-- START INPUT DATA --

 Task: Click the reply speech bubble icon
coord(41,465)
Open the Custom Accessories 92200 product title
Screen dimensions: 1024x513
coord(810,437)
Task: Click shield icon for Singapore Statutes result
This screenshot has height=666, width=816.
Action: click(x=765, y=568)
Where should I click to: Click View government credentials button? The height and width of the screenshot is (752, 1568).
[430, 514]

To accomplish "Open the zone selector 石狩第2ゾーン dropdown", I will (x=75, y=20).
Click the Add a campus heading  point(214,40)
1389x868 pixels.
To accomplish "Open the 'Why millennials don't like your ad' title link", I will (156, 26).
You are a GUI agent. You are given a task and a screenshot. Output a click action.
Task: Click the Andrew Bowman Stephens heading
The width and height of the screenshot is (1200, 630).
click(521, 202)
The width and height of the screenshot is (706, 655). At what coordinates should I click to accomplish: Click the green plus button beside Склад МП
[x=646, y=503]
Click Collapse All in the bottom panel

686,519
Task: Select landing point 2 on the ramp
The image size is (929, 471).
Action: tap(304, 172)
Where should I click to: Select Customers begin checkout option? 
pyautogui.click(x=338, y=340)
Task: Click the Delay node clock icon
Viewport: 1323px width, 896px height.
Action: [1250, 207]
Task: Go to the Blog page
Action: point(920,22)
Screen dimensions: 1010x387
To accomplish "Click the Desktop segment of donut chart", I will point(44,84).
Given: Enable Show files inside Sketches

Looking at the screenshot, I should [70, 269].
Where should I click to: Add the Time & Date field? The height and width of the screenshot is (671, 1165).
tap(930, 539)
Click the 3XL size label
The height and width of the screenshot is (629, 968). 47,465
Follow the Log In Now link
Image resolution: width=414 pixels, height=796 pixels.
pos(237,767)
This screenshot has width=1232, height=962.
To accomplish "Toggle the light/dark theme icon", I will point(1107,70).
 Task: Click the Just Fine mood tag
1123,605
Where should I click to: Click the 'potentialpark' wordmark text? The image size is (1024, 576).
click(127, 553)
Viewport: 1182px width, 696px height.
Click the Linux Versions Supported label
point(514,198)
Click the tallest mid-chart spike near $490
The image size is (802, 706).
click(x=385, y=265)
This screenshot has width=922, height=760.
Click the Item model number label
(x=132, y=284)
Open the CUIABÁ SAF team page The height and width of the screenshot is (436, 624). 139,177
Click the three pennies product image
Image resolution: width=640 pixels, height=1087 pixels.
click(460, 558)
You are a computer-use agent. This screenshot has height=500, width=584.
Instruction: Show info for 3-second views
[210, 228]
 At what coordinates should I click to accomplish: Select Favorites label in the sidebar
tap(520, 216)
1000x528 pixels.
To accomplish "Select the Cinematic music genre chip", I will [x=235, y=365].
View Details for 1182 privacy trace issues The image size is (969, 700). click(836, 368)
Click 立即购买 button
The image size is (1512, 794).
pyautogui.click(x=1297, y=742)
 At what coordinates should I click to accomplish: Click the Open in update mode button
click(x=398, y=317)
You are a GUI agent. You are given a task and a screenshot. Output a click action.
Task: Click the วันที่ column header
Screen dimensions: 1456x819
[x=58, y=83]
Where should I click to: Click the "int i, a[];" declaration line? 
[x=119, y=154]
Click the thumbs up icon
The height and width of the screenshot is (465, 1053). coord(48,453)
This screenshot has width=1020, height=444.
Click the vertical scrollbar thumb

-- END INPUT DATA --

Copy out all of the records above line for line, with no changes.

• **RESULT OF THIS EXERCISE**
 Task: Click the reply speech bubble icon
coord(41,465)
Open the Custom Accessories 92200 product title
Screen dimensions: 1024x513
coord(810,437)
Task: Click shield icon for Singapore Statutes result
This screenshot has height=666, width=816.
Action: click(x=765, y=568)
Where should I click to: Click View government credentials button? The height and width of the screenshot is (752, 1568).
[430, 514]

To accomplish "Open the zone selector 石狩第2ゾーン dropdown", I will (x=75, y=20).
Click the Add a campus heading  point(214,40)
1389x868 pixels.
To accomplish "Open the 'Why millennials don't like your ad' title link", I will (156, 26).
You are a GUI agent. You are given a task and a screenshot. Output a click action.
Task: Click the Andrew Bowman Stephens heading
The width and height of the screenshot is (1200, 630).
click(521, 202)
The width and height of the screenshot is (706, 655). At what coordinates should I click to accomplish: Click the green plus button beside Склад МП
[x=646, y=503]
Click Collapse All in the bottom panel

686,519
Task: Select landing point 2 on the ramp
The image size is (929, 471).
Action: tap(304, 172)
Where should I click to: Select Customers begin checkout option? 
pyautogui.click(x=338, y=340)
Task: Click the Delay node clock icon
Viewport: 1323px width, 896px height.
Action: [1250, 207]
Task: Go to the Blog page
Action: point(920,22)
Screen dimensions: 1010x387
To accomplish "Click the Desktop segment of donut chart", I will point(44,84).
Given: Enable Show files inside Sketches

Looking at the screenshot, I should [70, 269].
Where should I click to: Add the Time & Date field? The height and width of the screenshot is (671, 1165).
tap(930, 539)
Click the 3XL size label
The height and width of the screenshot is (629, 968). 47,465
Follow the Log In Now link
Image resolution: width=414 pixels, height=796 pixels.
pos(237,767)
This screenshot has width=1232, height=962.
To accomplish "Toggle the light/dark theme icon", I will point(1107,70).
 Task: Click the Just Fine mood tag
1123,605
Where should I click to: Click the 'potentialpark' wordmark text? The image size is (1024, 576).
click(127, 553)
Viewport: 1182px width, 696px height.
Click the Linux Versions Supported label
point(514,198)
Click the tallest mid-chart spike near $490
The image size is (802, 706).
click(x=385, y=265)
This screenshot has width=922, height=760.
Click the Item model number label
(x=132, y=284)
Open the CUIABÁ SAF team page The height and width of the screenshot is (436, 624). 139,177
Click the three pennies product image
Image resolution: width=640 pixels, height=1087 pixels.
click(460, 558)
You are a computer-use agent. This screenshot has height=500, width=584.
Instruction: Show info for 3-second views
[210, 228]
 At what coordinates should I click to accomplish: Select Favorites label in the sidebar
tap(520, 216)
1000x528 pixels.
To accomplish "Select the Cinematic music genre chip", I will [x=235, y=365].
View Details for 1182 privacy trace issues The image size is (969, 700). click(836, 368)
Click 立即购买 button
The image size is (1512, 794).
pyautogui.click(x=1297, y=742)
 At what coordinates should I click to accomplish: Click the Open in update mode button
click(x=398, y=317)
You are a GUI agent. You are given a task and a screenshot. Output a click action.
Task: Click the วันที่ column header
Screen dimensions: 1456x819
[x=58, y=83]
Where should I click to: Click the "int i, a[];" declaration line? 
[x=119, y=154]
Click the thumbs up icon
The height and width of the screenshot is (465, 1053). coord(48,453)
This screenshot has width=1020, height=444.
Click the vertical scrollbar thumb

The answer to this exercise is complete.